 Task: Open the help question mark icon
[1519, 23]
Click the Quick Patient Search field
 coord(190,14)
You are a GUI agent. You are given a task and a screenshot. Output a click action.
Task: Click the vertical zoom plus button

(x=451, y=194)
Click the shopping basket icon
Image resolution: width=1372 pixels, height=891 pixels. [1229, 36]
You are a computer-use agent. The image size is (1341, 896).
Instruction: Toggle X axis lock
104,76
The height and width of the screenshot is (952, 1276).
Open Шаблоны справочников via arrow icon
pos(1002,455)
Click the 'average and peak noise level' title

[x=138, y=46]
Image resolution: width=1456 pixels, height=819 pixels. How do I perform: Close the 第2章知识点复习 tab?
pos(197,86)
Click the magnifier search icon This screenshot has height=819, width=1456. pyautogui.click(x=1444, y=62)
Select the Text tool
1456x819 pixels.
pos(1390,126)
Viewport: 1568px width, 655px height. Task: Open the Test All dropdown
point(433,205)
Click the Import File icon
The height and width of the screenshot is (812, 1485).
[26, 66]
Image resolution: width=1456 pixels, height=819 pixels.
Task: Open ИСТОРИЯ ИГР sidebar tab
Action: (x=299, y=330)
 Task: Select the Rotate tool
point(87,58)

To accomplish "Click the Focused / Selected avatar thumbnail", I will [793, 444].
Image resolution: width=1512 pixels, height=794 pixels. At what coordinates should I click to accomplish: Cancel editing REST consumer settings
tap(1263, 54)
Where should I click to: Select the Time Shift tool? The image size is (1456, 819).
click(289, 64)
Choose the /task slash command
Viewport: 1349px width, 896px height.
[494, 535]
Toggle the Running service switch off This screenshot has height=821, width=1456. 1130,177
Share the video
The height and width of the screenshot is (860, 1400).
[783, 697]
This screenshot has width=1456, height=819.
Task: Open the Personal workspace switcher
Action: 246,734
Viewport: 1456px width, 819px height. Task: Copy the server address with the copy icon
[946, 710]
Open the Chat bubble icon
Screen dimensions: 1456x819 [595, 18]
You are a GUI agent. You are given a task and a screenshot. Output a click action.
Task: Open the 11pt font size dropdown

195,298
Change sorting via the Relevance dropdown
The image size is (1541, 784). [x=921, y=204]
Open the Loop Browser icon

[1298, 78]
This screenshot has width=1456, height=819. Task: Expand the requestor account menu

******

Set down the entries again, exactly as they stand above.

▸ **Response to this task**:
 Task: Open the help question mark icon
[1519, 23]
Click the Quick Patient Search field
 coord(190,14)
You are a GUI agent. You are given a task and a screenshot. Output a click action.
Task: Click the vertical zoom plus button

(x=451, y=194)
Click the shopping basket icon
Image resolution: width=1372 pixels, height=891 pixels. [1229, 36]
You are a computer-use agent. The image size is (1341, 896).
Instruction: Toggle X axis lock
104,76
The height and width of the screenshot is (952, 1276).
Open Шаблоны справочников via arrow icon
pos(1002,455)
Click the 'average and peak noise level' title

[x=138, y=46]
Image resolution: width=1456 pixels, height=819 pixels. How do I perform: Close the 第2章知识点复习 tab?
pos(197,86)
Click the magnifier search icon This screenshot has height=819, width=1456. pyautogui.click(x=1444, y=62)
Select the Text tool
1456x819 pixels.
pos(1390,126)
Viewport: 1568px width, 655px height. Task: Open the Test All dropdown
point(433,205)
Click the Import File icon
The height and width of the screenshot is (812, 1485).
[26, 66]
Image resolution: width=1456 pixels, height=819 pixels.
Task: Open ИСТОРИЯ ИГР sidebar tab
Action: (x=299, y=330)
 Task: Select the Rotate tool
point(87,58)

To accomplish "Click the Focused / Selected avatar thumbnail", I will [793, 444].
Image resolution: width=1512 pixels, height=794 pixels. At what coordinates should I click to accomplish: Cancel editing REST consumer settings
tap(1263, 54)
Where should I click to: Select the Time Shift tool? The image size is (1456, 819).
click(289, 64)
Choose the /task slash command
Viewport: 1349px width, 896px height.
[494, 535]
Toggle the Running service switch off This screenshot has height=821, width=1456. 1130,177
Share the video
The height and width of the screenshot is (860, 1400).
[783, 697]
This screenshot has width=1456, height=819.
Task: Open the Personal workspace switcher
Action: 246,734
Viewport: 1456px width, 819px height. Task: Copy the server address with the copy icon
[946, 710]
Open the Chat bubble icon
Screen dimensions: 1456x819 [595, 18]
You are a GUI agent. You are given a task and a screenshot. Output a click action.
Task: Open the 11pt font size dropdown

195,298
Change sorting via the Relevance dropdown
The image size is (1541, 784). [x=921, y=204]
Open the Loop Browser icon

[1298, 78]
This screenshot has width=1456, height=819. Task: Expand the requestor account menu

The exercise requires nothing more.